My younger brother graduated from high school yesterday.
It’s been a while since I’ve last been to OLGM. I’ve only visited the school at most five times since I graduated from its grade school department six years ago. My past teachers, when I bump into them, always express their disappointment at the fact that I rarely visit my grade school alma mater. Which is lamentable for me too, since I studied in OLGM for far longer than I studied in Ateneo or longer than the time it’d hopefully take me to complete my undergraduate studies in UP, and also because I graduated as my batch’s valedictorian. Visiting appears to be the least I can do to show gratitude or something. I don’t know if they were serious but some of my teachers were sort hinting that I should come back after a few years and speak in a future commencement ceremony.
Anyway, one change I noticed in OLGM is that there is a much higher ratio of Korean students now. This is a guess, but from how I observed my brother’s batch, one of every four students in OLGM is Korean. We had one or two Koreans in our batch too, but I’ve never had a Korean classmate in my seven year stay in OLGM, so I find it such a novelty. They’re here to study English, I suppose. Which is sort of sad because they seem to be doing it at the expense of learning Science or Math. I’ve always believed that Science and Math should be taught in a student’s native tongue. How can someone learn Math or Science well if it’s being taught in a foreign language that person is not very fluent at? I don’t know if it’s a trend, but most of my Korean batchmates were struggling with their studies. But if it is a trend, I’m sure it’s not because Koreans are generally poor-learners, it’s because the lessons and subjects aren’t taught in their language.
Anyway, I digressed too much. If ever my grade school alma mater do get me to speak in a graduation ceremony in the future, I’d tell the students that if there’s one thing they could emulate from their Korean colleagues, is that the Koreans will always go back to Korea after studying abroad. We definitely need a similar or stronger sense of nationalism and responsible citizenship to make it work here.

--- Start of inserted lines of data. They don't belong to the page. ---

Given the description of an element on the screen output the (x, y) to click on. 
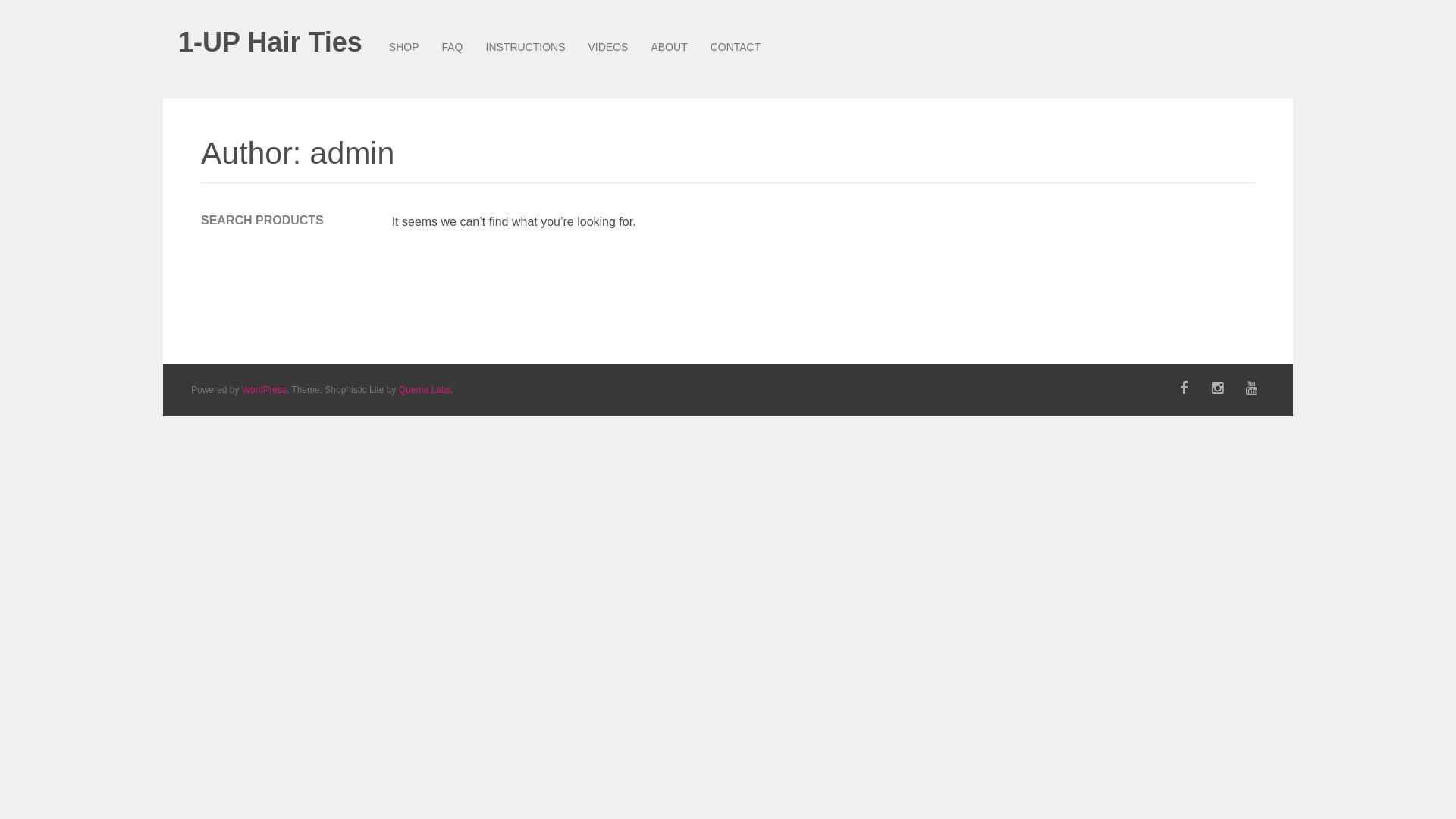
VIDEOS Element type: text (607, 46)
INSTRUCTIONS Element type: text (525, 46)
WordPress Element type: text (263, 389)
1-UP Hair Ties Element type: text (270, 41)
ABOUT Element type: text (668, 46)
FAQ Element type: text (451, 46)
Quema Labs Element type: text (424, 389)
CONTACT Element type: text (735, 46)
SHOP Element type: text (403, 46)
Given the description of an element on the screen output the (x, y) to click on. 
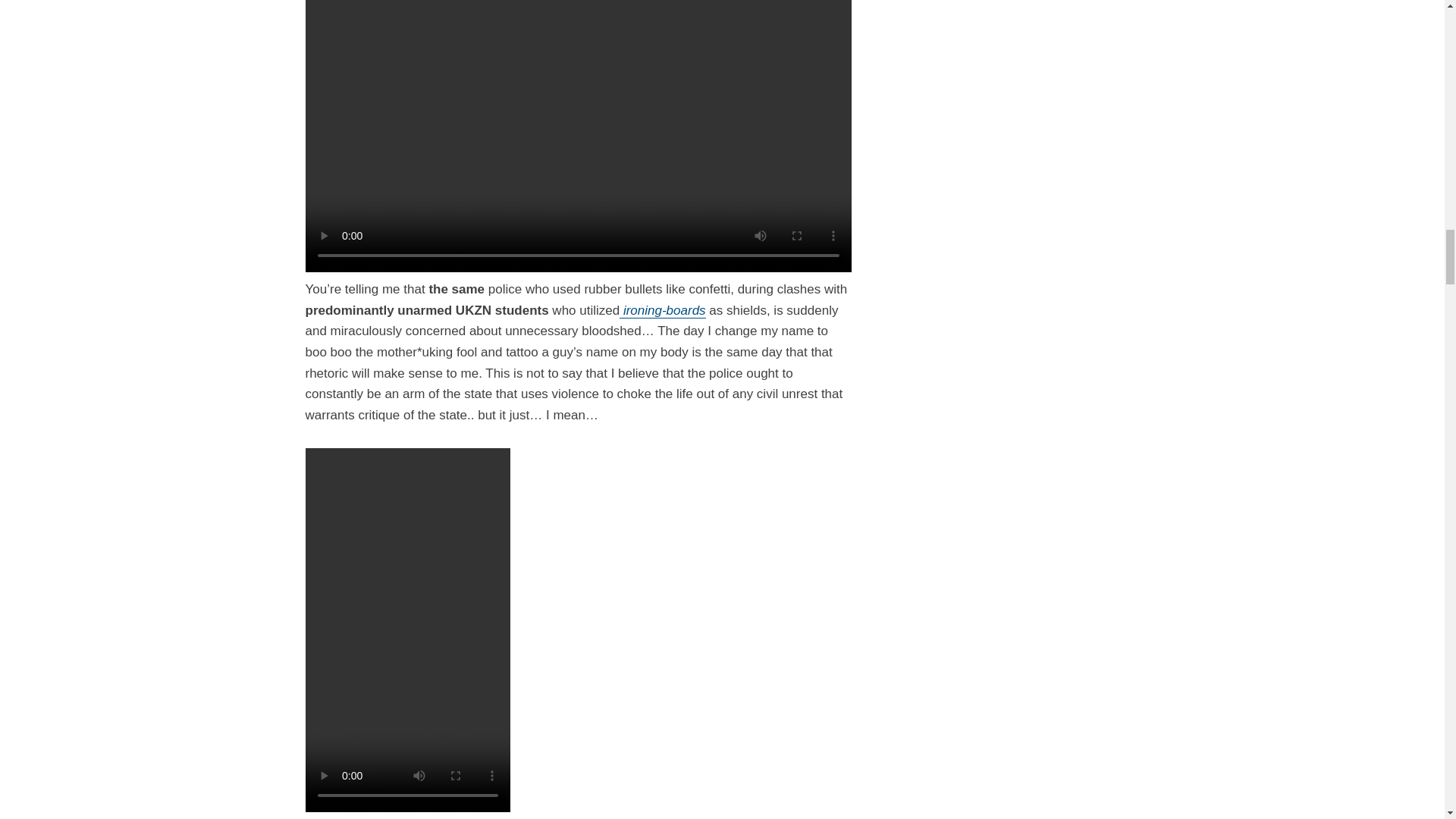
ironing-boards (662, 310)
Given the description of an element on the screen output the (x, y) to click on. 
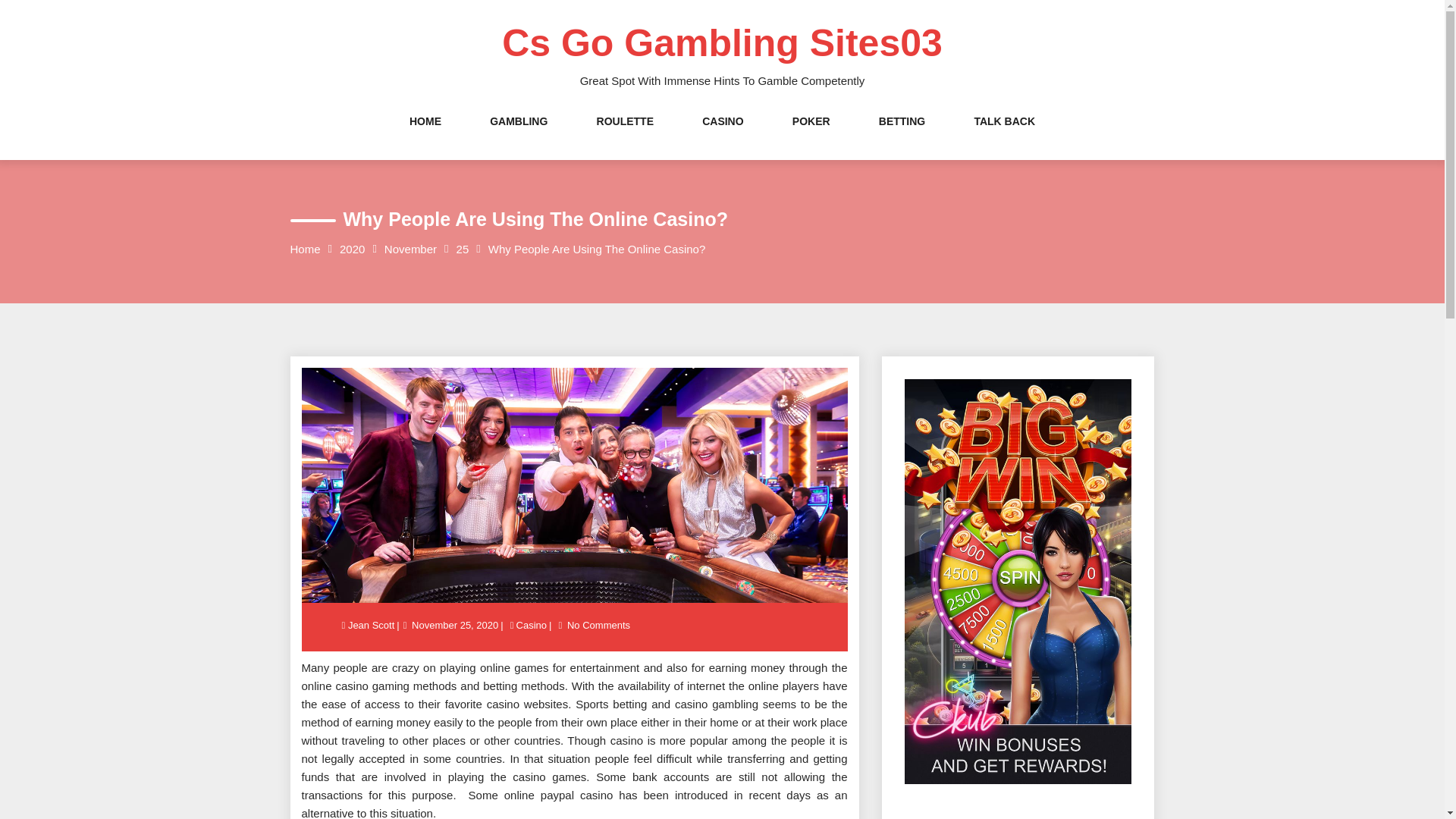
TALK BACK (1004, 136)
2020 (352, 248)
GAMBLING (518, 136)
CASINO (721, 136)
Jean Scott (371, 624)
25 (462, 248)
ROULETTE (624, 136)
November (410, 248)
November 25, 2020 (454, 624)
BETTING (901, 136)
No Comments (597, 624)
Home (304, 248)
Casino (530, 624)
Cs Go Gambling Sites03 (722, 43)
Given the description of an element on the screen output the (x, y) to click on. 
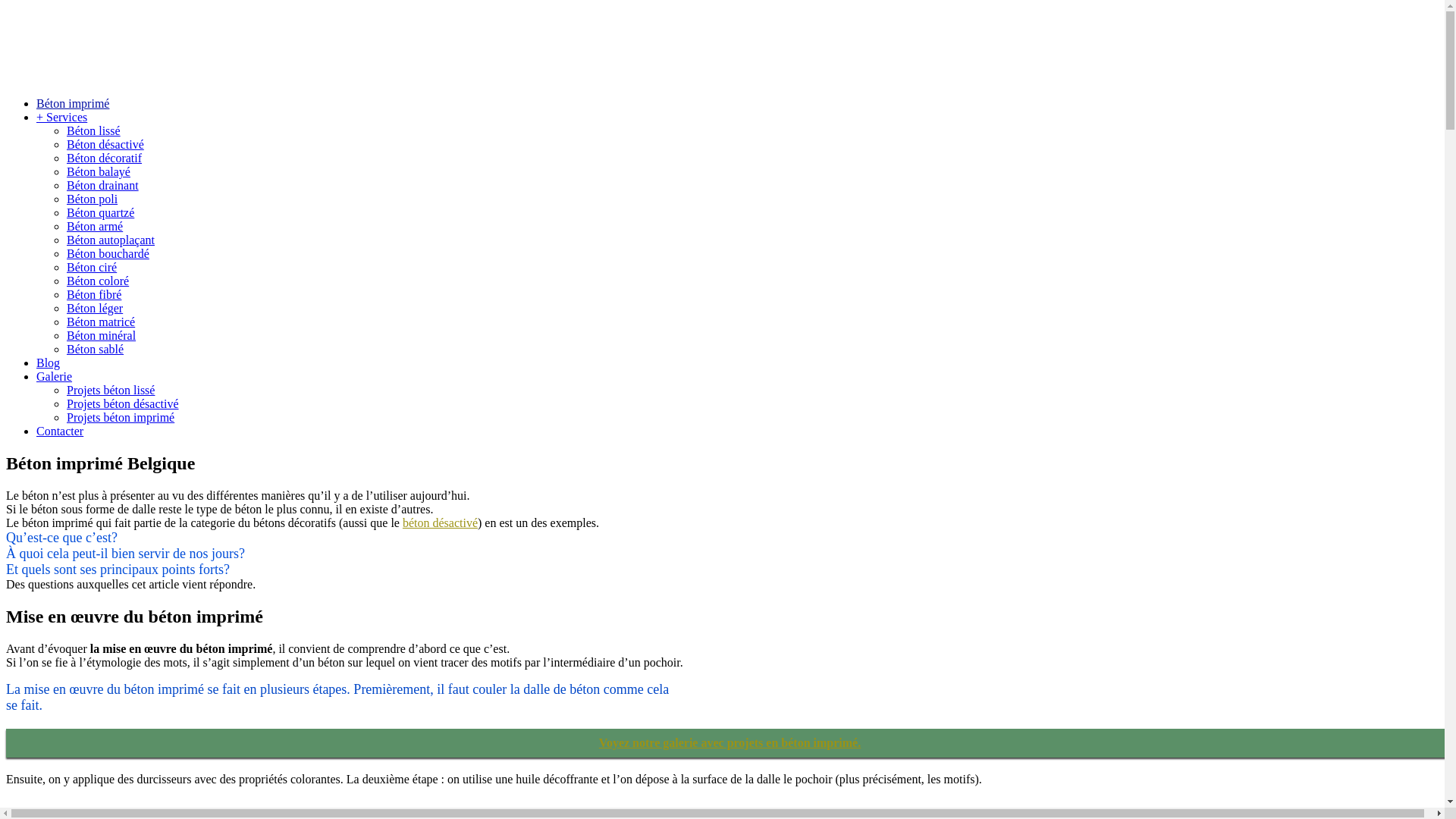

law student, national democracy activist, film school graduate, photography hobbyist
Keure…
I’ve talked to some of these Korean professors (whom I worked with). South Koreans are really struggling for ‘specialized’ English learning programs because most of the employers (who are employing applicants good jobs) back there in their coutnry augmented “with English proficiency” as a job application pre-requisite. Poor thing is, those Koreans who have not taken English subjects (or haven’t taken English subjects seriously) during their elementary days need to take compact, comprehensive, and expensive English proficiency programs to supply their language ‘deficiencies’.
Mahirap daw makakuha ng trabaho ang di marunong mag-English.
It’s not that their language are taught in a medium which they hardly understand. Perhaps it’d be applicable for Koreans studying here in the Philippines (like me ^_^). Koreans boast their education as one of the best in the world and all their instructional materials are published in hangugeo. Mapa-mathematics at maging technical and scientific terms ay translated or transliterated into hanggungmal. Ewan ko na lang ngayon, but I think changing their medium of instruction is part of the government’s supression for English language education. They, too, are blabbing about their government insisting Koreans to, not only to enroll in military schools, learn English. They also talk about ‘nationalistic’ matters na napansin kong kinaiinggitan ng mga Filipinos. Masyado na ring Americanized ang SK.
Onga. Wawa naman mga Korean classmates natin! Siguro dapat may special class for Koreans only tapos Korean ang professor, para maintindihan naman nila, diba?
Nagpapasalamat ako sa kanila, dagdag din sa allowance ang Php 100 per hour sa pagtutor sa kanila noh!?
100 per hour lang? That’s too low for a tutor.
One-on-one ang tutorials kaya dapat mahal talaga, aroud 300 per hour
oh i c….. 100 per hour…2006 na ngyon..
famous words of first OLGM korean graduate, “paoro rock the da door!”